Star Wars: The Force Awakens, however, wasn't released until Dec. 18, meaning that despite its record-breaking opening, it won't have enough have enough days in theaters before the year ends to change which studio wins the 2015 domestic box-office battle.
It's not that Star Wars isn't a a megahit -- the film is likely to end its run as the biggest film ever in the United States and in global box office. It's simply a case of one studio heading into the end of 2015 with a lead so large that not even a new generation of Jedi, a flickering red lightsaber, the melted mask of Darth Vader, and an adorable new robot were enough to catch up.
Which studio is going to win?
As of Dec. 20 -- two days into the release of Star Wars: The Force Awakens -- Universal, which is owned by Comcast (NASDAQ:CMCSA), sat at the top of the domestic box-office standings. The studio, which had just over $2.4 billion in ticket sales, according to Box Office Mojo, was led by hits including Minions, Furious 7, and Jurassic World, the film that held the record for opening-weekend sales before it was knocked off by Star Wars.
In addition to its three megahits, all of which earned over $1 billion globally, Comcast's movie studio also saw big returns from Pitch Perfect 2 ($184 million in U.S. box office), 50 Shades of Grey ($166 million), Straight Outta Compton ($161 million), Train Wreck ($110 million), and even the somewhat underperforming Ted 2 ($81 million). That gave Universal 22.3% of total U.S. box office, ahead of Walt Disney (NYSE:DIS) which had $1.86 billion, or a 17.3% share.
"It's right down to the wire with Disney amassing a whole galaxy full of dollars in the home stretch of the box office year in a virtual horse race toward the finish line with the 2015 megasuccessful market share leader Universal," Rentrak senior media analyst Paul Dergarabedian told Deadline. "With just 11 days to go, it's anyone's guess where we will wind up. Either way, both studios have had a truly incredible year."
That's an optimistic read on Disney's prospects for catching up from the company that tracks box-office results, because even Star Wars won't bring in more than $500 million between Dec. 21 and midnight on New Year's Eve. Disney had a great year with big domestic hits including Avengers: Age of Ultron ($459 million in U.S. box office), Inside Out ($356 million), Cinderella ($201 million), Ant-Man ($180 million), and The Good Dinosaur ($97.8 million) joining Star Wars ($288 million domestically as of Dec. 21). But even a late push from the Force won't catch Comcast's Universal.

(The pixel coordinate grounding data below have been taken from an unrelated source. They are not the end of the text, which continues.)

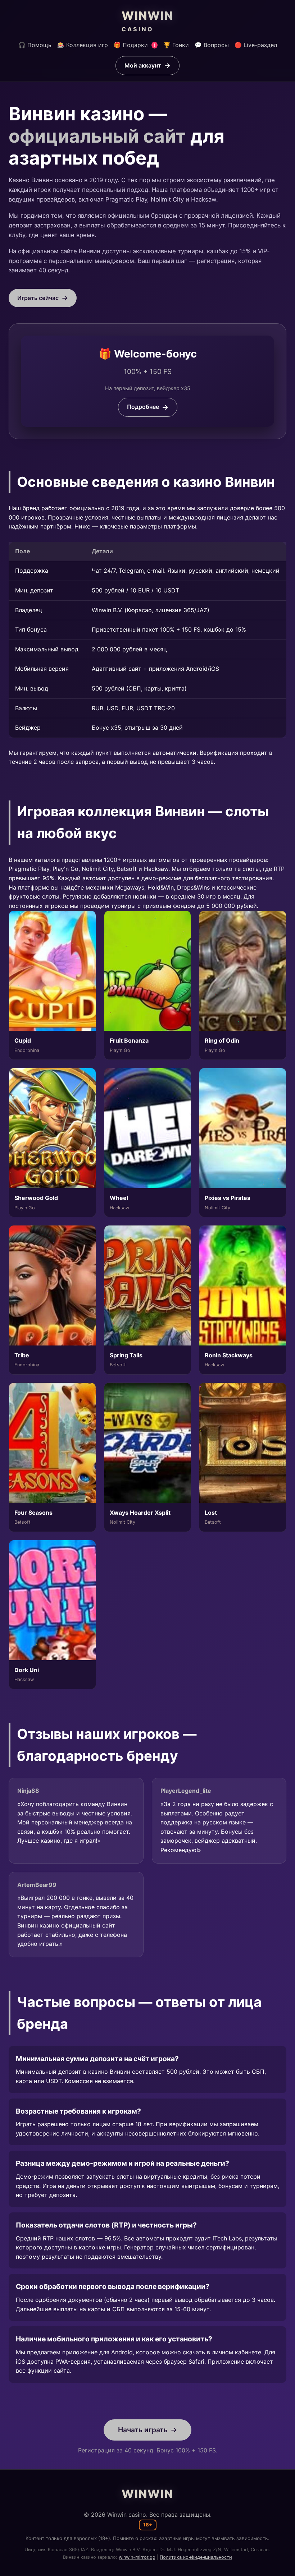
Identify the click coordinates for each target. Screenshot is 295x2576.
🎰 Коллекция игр (82, 45)
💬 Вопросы (212, 45)
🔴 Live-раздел (256, 45)
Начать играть (143, 2429)
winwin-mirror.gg (137, 2557)
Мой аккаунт (142, 65)
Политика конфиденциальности (196, 2557)
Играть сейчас (38, 297)
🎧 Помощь (34, 45)
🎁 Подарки (134, 45)
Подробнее (143, 406)
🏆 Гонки (176, 45)
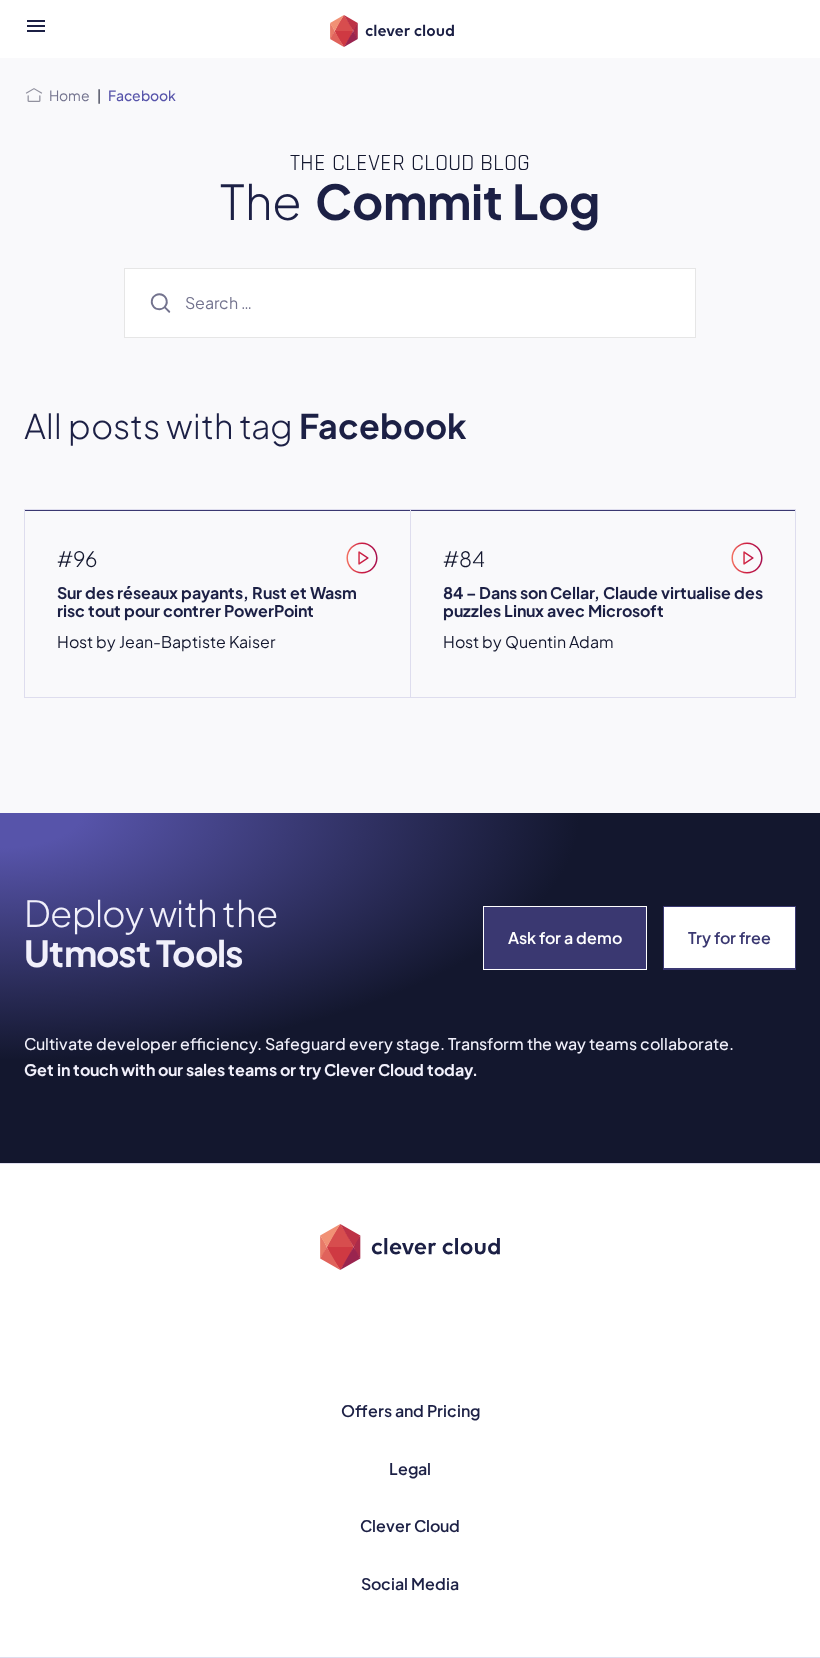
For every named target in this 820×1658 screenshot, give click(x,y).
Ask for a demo (565, 937)
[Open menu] (36, 29)
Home (69, 95)
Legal (410, 1468)
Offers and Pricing (410, 1410)
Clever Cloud (410, 1525)
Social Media (410, 1583)
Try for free (729, 937)
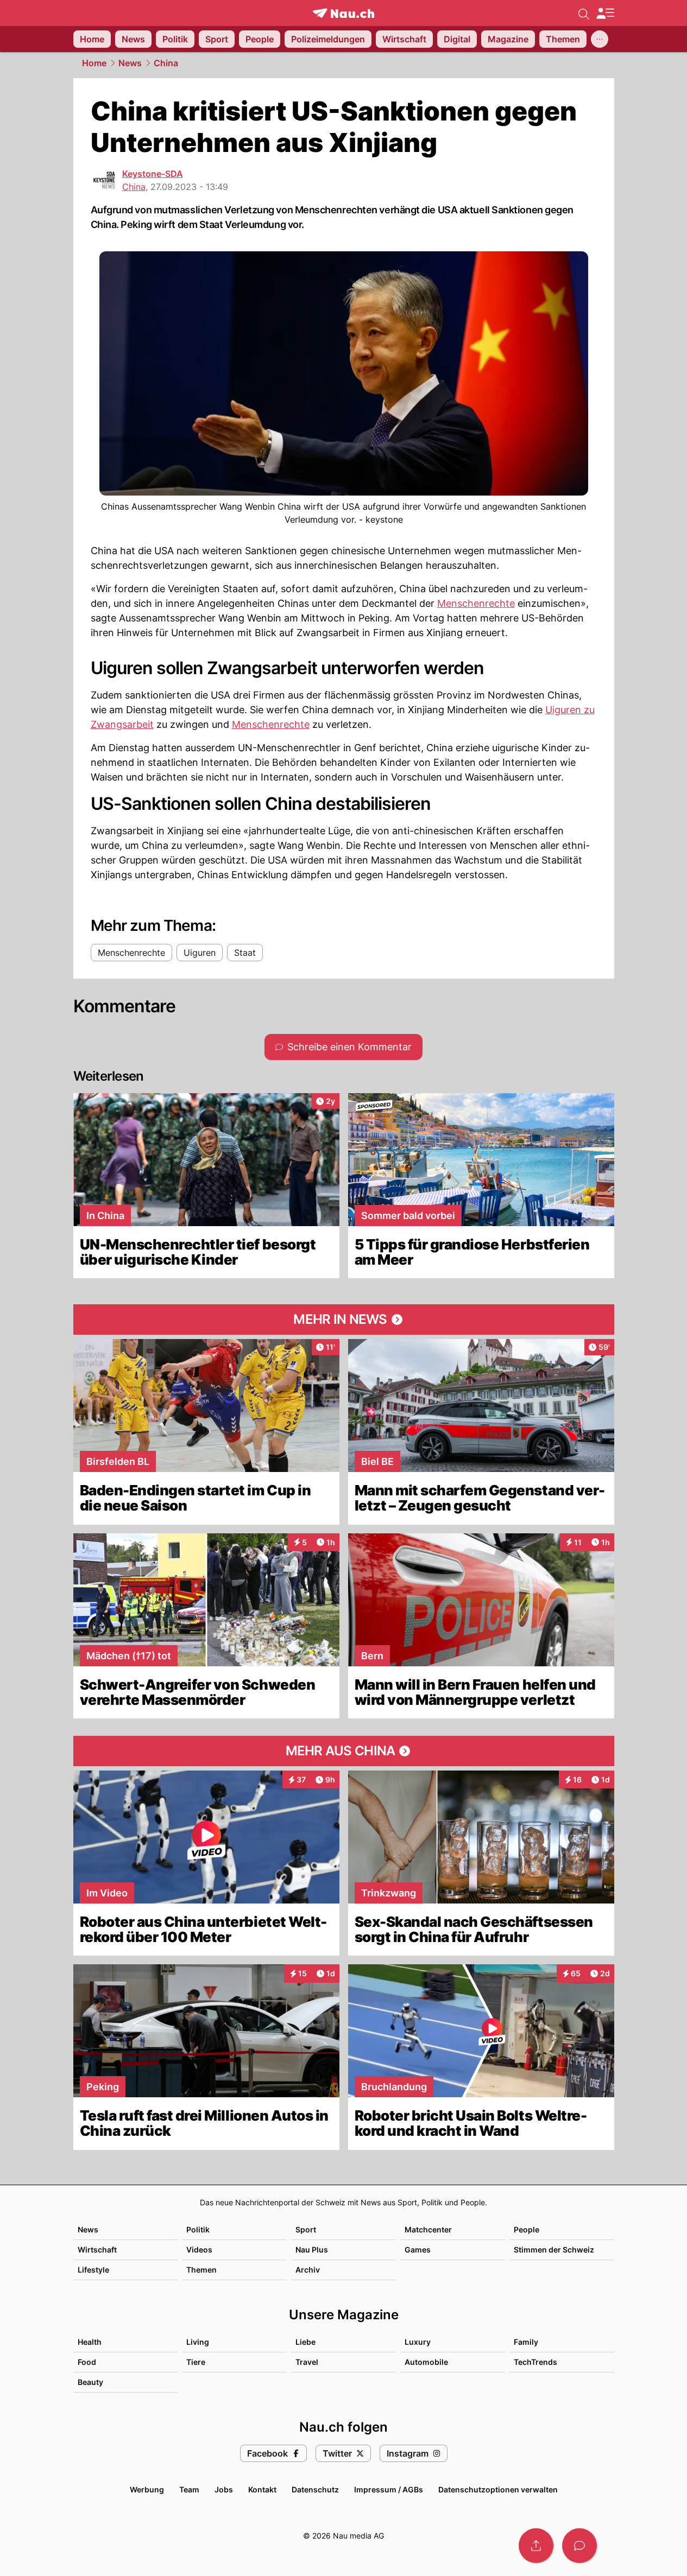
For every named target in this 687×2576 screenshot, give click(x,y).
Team (189, 2489)
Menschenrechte (476, 603)
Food (87, 2361)
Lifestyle (93, 2269)
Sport (305, 2229)
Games (418, 2249)
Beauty (90, 2382)
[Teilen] (536, 2545)
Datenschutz (315, 2489)
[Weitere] (599, 39)
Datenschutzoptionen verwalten (498, 2489)
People (526, 2229)
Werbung (147, 2489)
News (130, 63)
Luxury (418, 2341)
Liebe (305, 2341)
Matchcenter (428, 2229)
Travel (306, 2361)
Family (526, 2341)
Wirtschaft (97, 2249)
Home (94, 63)
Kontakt (262, 2489)
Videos (199, 2249)
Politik (198, 2229)
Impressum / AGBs (388, 2489)
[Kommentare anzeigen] (579, 2545)
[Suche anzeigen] (583, 13)
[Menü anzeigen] (605, 13)
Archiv (307, 2269)
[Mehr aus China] (343, 1751)
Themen (201, 2269)
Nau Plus (311, 2249)
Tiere (195, 2361)
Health (90, 2341)
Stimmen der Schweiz (554, 2249)
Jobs (224, 2489)
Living (197, 2341)
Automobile (426, 2361)
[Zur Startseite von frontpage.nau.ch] (343, 13)
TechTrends (535, 2361)
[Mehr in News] (343, 1319)
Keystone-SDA (152, 173)
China (166, 63)
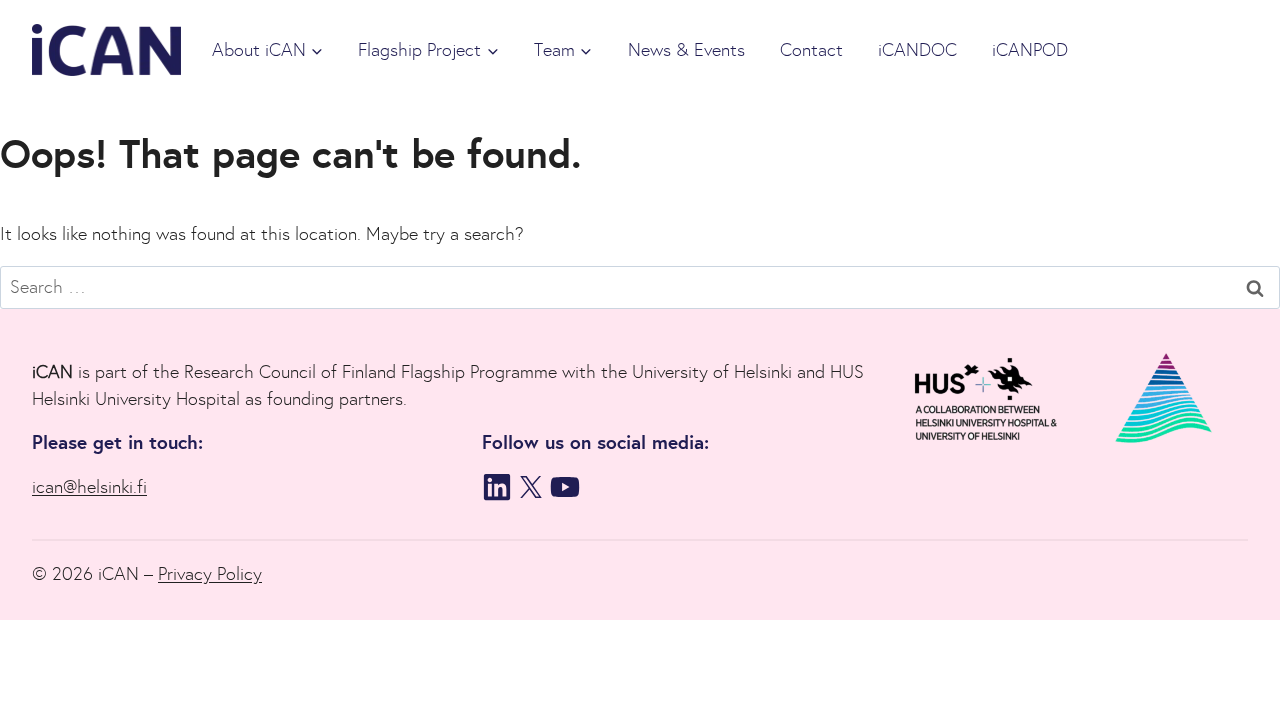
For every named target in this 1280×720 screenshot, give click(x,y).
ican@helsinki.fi (89, 487)
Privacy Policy (210, 574)
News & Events (686, 50)
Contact (811, 50)
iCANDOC (917, 50)
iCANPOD (1030, 50)
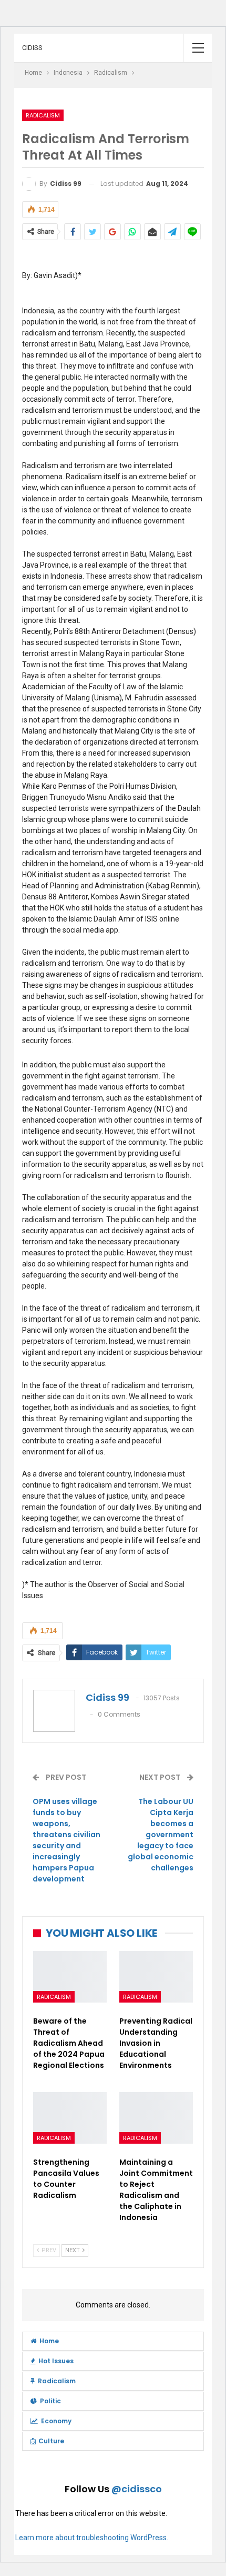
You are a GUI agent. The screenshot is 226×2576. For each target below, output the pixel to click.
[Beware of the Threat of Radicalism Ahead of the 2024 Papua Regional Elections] (70, 1977)
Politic (50, 2400)
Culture (51, 2440)
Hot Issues (56, 2360)
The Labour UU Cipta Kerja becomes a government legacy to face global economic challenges (160, 1834)
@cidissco (136, 2488)
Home (49, 2340)
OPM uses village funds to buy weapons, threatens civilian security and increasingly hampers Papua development (66, 1840)
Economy (56, 2420)
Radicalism (43, 115)
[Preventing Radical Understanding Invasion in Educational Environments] (156, 1977)
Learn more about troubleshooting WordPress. (91, 2537)
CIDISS (32, 48)
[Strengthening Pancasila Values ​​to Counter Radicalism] (70, 2118)
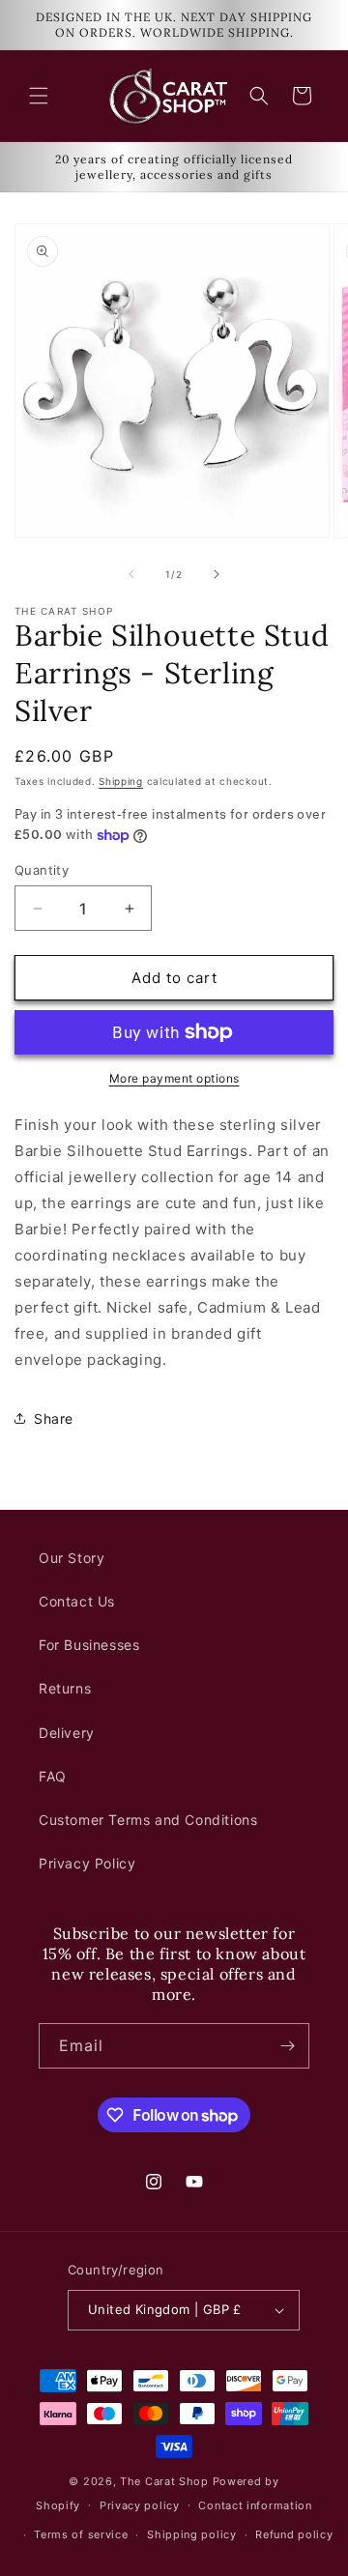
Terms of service (81, 2534)
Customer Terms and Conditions (148, 1819)
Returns (65, 1688)
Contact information (254, 2505)
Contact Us (77, 1601)
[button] (38, 95)
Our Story (71, 1557)
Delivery (67, 1732)
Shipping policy (192, 2534)
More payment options (174, 1078)
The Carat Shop (164, 2481)
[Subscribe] (287, 2046)
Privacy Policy (87, 1863)
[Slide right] (216, 574)
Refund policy (294, 2534)
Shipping (121, 781)
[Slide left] (131, 574)
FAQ (53, 1776)
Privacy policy (140, 2505)
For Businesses (89, 1644)
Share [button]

Disney is the real winner here
While Comcast and Universal should celebrate their victory, Disney's box-office take was more impressive because it put up the numbers by releasing only 13 films, with two holdovers from 2014 adding to its total. Universal had 25 new films out in 2015, with one holdover from last year contributing.
Still, neither Disney nor Universal really has anything to complain about. Both studios will top $5 billion in global box office, and both either relaunched or launched successful new series, which should keep them at or near the top of the box-office heap for years to come.